-- DATA EXTRACT follows --

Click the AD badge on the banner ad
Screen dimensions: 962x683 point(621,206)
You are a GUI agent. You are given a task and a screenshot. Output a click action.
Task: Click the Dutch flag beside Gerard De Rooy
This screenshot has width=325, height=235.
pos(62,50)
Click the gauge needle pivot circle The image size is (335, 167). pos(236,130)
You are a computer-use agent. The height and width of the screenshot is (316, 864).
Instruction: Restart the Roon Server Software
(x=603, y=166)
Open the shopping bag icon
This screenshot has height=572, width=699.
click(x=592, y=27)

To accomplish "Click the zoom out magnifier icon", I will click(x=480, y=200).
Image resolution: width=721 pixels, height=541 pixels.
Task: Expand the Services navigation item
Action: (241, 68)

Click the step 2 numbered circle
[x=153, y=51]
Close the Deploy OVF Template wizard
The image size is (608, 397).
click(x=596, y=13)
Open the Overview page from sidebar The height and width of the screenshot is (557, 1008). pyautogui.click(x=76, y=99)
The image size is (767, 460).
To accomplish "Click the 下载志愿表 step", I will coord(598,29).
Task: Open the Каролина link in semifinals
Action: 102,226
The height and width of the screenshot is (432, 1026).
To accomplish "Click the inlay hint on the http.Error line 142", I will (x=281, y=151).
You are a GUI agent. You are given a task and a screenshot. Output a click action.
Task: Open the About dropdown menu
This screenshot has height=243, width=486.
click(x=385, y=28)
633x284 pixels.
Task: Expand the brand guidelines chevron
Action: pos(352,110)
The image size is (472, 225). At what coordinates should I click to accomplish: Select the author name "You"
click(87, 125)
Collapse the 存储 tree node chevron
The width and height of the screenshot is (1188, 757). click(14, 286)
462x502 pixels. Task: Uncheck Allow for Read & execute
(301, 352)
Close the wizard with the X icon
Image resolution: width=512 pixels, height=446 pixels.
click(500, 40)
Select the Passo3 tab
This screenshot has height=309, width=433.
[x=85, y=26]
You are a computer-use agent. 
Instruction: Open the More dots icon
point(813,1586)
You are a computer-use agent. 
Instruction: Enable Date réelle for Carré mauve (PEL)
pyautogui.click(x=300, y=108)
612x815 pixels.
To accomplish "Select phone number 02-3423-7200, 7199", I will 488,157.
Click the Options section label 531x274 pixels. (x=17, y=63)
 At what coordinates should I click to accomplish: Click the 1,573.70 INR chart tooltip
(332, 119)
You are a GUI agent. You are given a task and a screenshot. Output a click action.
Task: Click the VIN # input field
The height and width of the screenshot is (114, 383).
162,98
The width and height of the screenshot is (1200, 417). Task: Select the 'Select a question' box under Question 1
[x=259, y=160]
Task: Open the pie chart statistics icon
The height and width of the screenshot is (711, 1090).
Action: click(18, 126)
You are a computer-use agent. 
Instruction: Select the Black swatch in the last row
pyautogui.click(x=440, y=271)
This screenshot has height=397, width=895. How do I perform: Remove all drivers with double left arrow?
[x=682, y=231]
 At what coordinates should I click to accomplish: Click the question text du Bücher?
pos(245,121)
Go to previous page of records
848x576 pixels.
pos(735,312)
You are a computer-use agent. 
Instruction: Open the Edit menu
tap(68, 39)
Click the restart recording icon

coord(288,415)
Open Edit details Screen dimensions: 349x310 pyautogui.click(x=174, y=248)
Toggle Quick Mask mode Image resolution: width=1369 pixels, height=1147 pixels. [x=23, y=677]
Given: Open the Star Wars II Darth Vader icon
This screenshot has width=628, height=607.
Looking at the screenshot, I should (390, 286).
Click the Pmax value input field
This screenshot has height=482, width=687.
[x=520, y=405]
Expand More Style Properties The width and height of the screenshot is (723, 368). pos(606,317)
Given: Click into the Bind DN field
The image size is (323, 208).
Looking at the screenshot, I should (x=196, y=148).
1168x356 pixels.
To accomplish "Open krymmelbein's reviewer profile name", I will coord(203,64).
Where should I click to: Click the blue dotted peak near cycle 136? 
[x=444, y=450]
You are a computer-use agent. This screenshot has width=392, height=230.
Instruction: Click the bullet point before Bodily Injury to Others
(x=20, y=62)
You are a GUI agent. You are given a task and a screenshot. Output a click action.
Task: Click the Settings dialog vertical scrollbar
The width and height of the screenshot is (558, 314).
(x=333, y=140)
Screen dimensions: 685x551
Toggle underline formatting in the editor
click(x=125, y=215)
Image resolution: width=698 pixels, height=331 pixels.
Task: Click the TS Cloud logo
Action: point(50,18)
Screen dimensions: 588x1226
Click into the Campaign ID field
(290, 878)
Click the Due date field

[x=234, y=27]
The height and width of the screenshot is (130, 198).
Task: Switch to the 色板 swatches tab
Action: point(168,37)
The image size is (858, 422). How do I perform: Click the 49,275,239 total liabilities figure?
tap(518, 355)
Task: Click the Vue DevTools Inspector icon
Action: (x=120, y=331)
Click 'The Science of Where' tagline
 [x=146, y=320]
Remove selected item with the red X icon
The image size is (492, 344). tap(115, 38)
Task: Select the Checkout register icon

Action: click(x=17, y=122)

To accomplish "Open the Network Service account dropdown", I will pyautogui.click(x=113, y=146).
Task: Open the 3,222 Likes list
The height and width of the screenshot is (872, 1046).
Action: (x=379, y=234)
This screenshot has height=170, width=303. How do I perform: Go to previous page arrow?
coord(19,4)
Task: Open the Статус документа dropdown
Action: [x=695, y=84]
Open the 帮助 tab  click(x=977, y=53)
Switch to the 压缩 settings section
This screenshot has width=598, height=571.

-- DATA EXTRACT concluded --

### WHAT THE TASK ASKS
None of the records may be omitted or altered when they are given again.

### OUTPUT OF THE TASK
Click the AD badge on the banner ad
Screen dimensions: 962x683 point(621,206)
You are a GUI agent. You are given a task and a screenshot. Output a click action.
Task: Click the Dutch flag beside Gerard De Rooy
This screenshot has width=325, height=235.
pos(62,50)
Click the gauge needle pivot circle The image size is (335, 167). pos(236,130)
You are a computer-use agent. The height and width of the screenshot is (316, 864).
Instruction: Restart the Roon Server Software
(x=603, y=166)
Open the shopping bag icon
This screenshot has height=572, width=699.
click(x=592, y=27)

To accomplish "Click the zoom out magnifier icon", I will click(x=480, y=200).
Image resolution: width=721 pixels, height=541 pixels.
Task: Expand the Services navigation item
Action: (241, 68)

Click the step 2 numbered circle
[x=153, y=51]
Close the Deploy OVF Template wizard
The image size is (608, 397).
click(x=596, y=13)
Open the Overview page from sidebar The height and width of the screenshot is (557, 1008). pyautogui.click(x=76, y=99)
The image size is (767, 460).
To accomplish "Click the 下载志愿表 step", I will coord(598,29).
Task: Open the Каролина link in semifinals
Action: 102,226
The height and width of the screenshot is (432, 1026).
To accomplish "Click the inlay hint on the http.Error line 142", I will (x=281, y=151).
You are a GUI agent. You are given a task and a screenshot. Output a click action.
Task: Open the About dropdown menu
This screenshot has height=243, width=486.
click(x=385, y=28)
633x284 pixels.
Task: Expand the brand guidelines chevron
Action: pos(352,110)
The image size is (472, 225). At what coordinates should I click to accomplish: Select the author name "You"
click(87, 125)
Collapse the 存储 tree node chevron
The width and height of the screenshot is (1188, 757). click(14, 286)
462x502 pixels. Task: Uncheck Allow for Read & execute
(301, 352)
Close the wizard with the X icon
Image resolution: width=512 pixels, height=446 pixels.
click(500, 40)
Select the Passo3 tab
This screenshot has height=309, width=433.
[x=85, y=26]
You are a computer-use agent. 
Instruction: Open the More dots icon
point(813,1586)
You are a computer-use agent. 
Instruction: Enable Date réelle for Carré mauve (PEL)
pyautogui.click(x=300, y=108)
612x815 pixels.
To accomplish "Select phone number 02-3423-7200, 7199", I will 488,157.
Click the Options section label 531x274 pixels. (x=17, y=63)
 At what coordinates should I click to accomplish: Click the 1,573.70 INR chart tooltip
(332, 119)
You are a GUI agent. You are given a task and a screenshot. Output a click action.
Task: Click the VIN # input field
The height and width of the screenshot is (114, 383).
162,98
The width and height of the screenshot is (1200, 417). Task: Select the 'Select a question' box under Question 1
[x=259, y=160]
Task: Open the pie chart statistics icon
The height and width of the screenshot is (711, 1090).
Action: click(18, 126)
You are a computer-use agent. 
Instruction: Select the Black swatch in the last row
pyautogui.click(x=440, y=271)
This screenshot has height=397, width=895. How do I perform: Remove all drivers with double left arrow?
[x=682, y=231]
 At what coordinates should I click to accomplish: Click the question text du Bücher?
pos(245,121)
Go to previous page of records
848x576 pixels.
pos(735,312)
You are a computer-use agent. 
Instruction: Open the Edit menu
tap(68, 39)
Click the restart recording icon

coord(288,415)
Open Edit details Screen dimensions: 349x310 pyautogui.click(x=174, y=248)
Toggle Quick Mask mode Image resolution: width=1369 pixels, height=1147 pixels. [x=23, y=677]
Given: Open the Star Wars II Darth Vader icon
This screenshot has width=628, height=607.
Looking at the screenshot, I should (390, 286).
Click the Pmax value input field
This screenshot has height=482, width=687.
[x=520, y=405]
Expand More Style Properties The width and height of the screenshot is (723, 368). pos(606,317)
Given: Click into the Bind DN field
The image size is (323, 208).
Looking at the screenshot, I should (x=196, y=148).
1168x356 pixels.
To accomplish "Open krymmelbein's reviewer profile name", I will coord(203,64).
Where should I click to: Click the blue dotted peak near cycle 136? 
[x=444, y=450]
You are a computer-use agent. This screenshot has width=392, height=230.
Instruction: Click the bullet point before Bodily Injury to Others
(x=20, y=62)
You are a GUI agent. You are given a task and a screenshot. Output a click action.
Task: Click the Settings dialog vertical scrollbar
The width and height of the screenshot is (558, 314).
(x=333, y=140)
Screen dimensions: 685x551
Toggle underline formatting in the editor
click(x=125, y=215)
Image resolution: width=698 pixels, height=331 pixels.
Task: Click the TS Cloud logo
Action: point(50,18)
Screen dimensions: 588x1226
Click into the Campaign ID field
(290, 878)
Click the Due date field

[x=234, y=27]
The height and width of the screenshot is (130, 198).
Task: Switch to the 色板 swatches tab
Action: point(168,37)
The image size is (858, 422). How do I perform: Click the 49,275,239 total liabilities figure?
tap(518, 355)
Task: Click the Vue DevTools Inspector icon
Action: (x=120, y=331)
Click 'The Science of Where' tagline
 [x=146, y=320]
Remove selected item with the red X icon
The image size is (492, 344). tap(115, 38)
Task: Select the Checkout register icon

Action: click(x=17, y=122)

To accomplish "Open the Network Service account dropdown", I will pyautogui.click(x=113, y=146).
Task: Open the 3,222 Likes list
The height and width of the screenshot is (872, 1046).
Action: (x=379, y=234)
This screenshot has height=170, width=303. How do I perform: Go to previous page arrow?
coord(19,4)
Task: Open the Статус документа dropdown
Action: [x=695, y=84]
Open the 帮助 tab  click(x=977, y=53)
Switch to the 压缩 settings section
This screenshot has width=598, height=571.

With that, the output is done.